==== DATASET RECORDS ====
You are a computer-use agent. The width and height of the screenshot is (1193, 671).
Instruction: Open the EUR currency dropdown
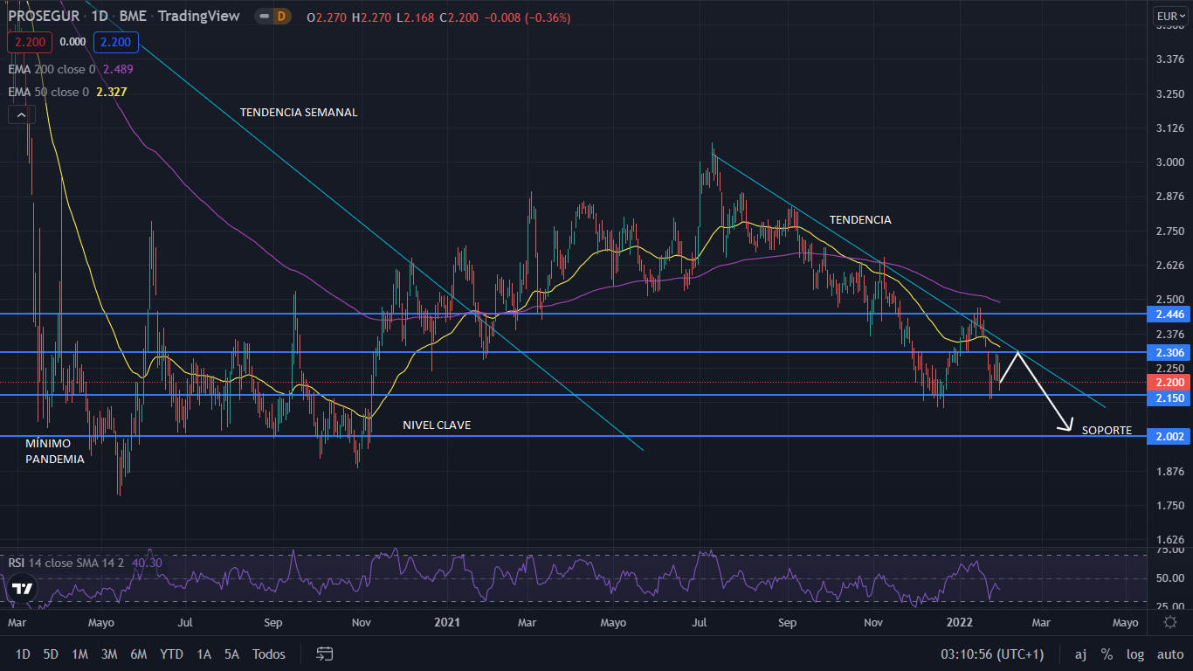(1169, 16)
====
==== DATASET RECORDS ====
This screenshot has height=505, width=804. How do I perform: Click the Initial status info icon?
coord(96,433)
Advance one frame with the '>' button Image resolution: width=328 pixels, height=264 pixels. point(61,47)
====
==== DATASET RECORDS ====
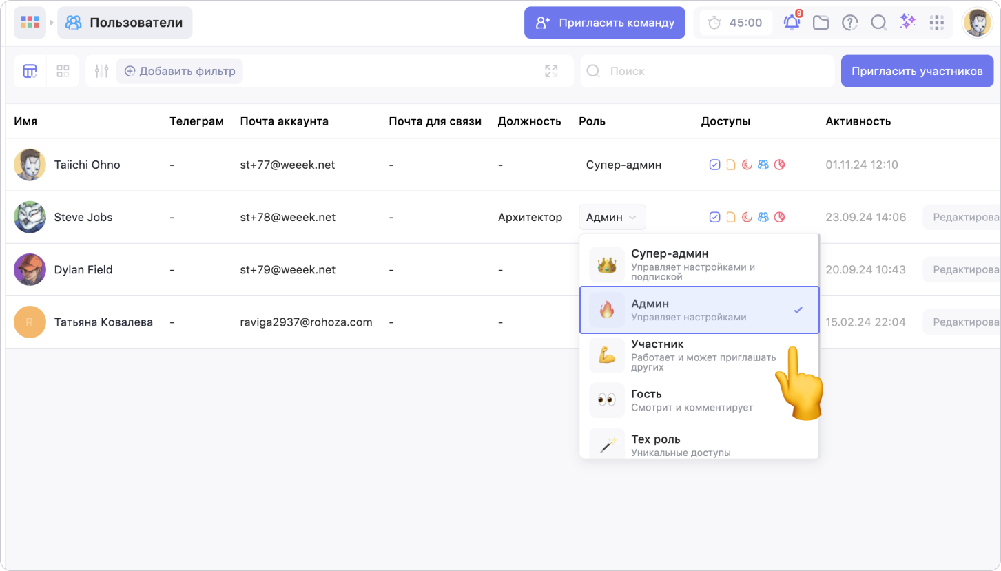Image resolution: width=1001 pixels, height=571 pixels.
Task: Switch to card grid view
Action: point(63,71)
====
ACTIVITY: What you give back should be only the lines of the records above, starting at the line with "This screenshot has" and ending at the line with "Advance one frame", restated word for word.

OUTPUT OF THE EXERCISE:
This screenshot has height=505, width=804. How do I perform: Click the Initial status info icon?
coord(96,433)
Advance one frame with the '>' button Image resolution: width=328 pixels, height=264 pixels. point(61,47)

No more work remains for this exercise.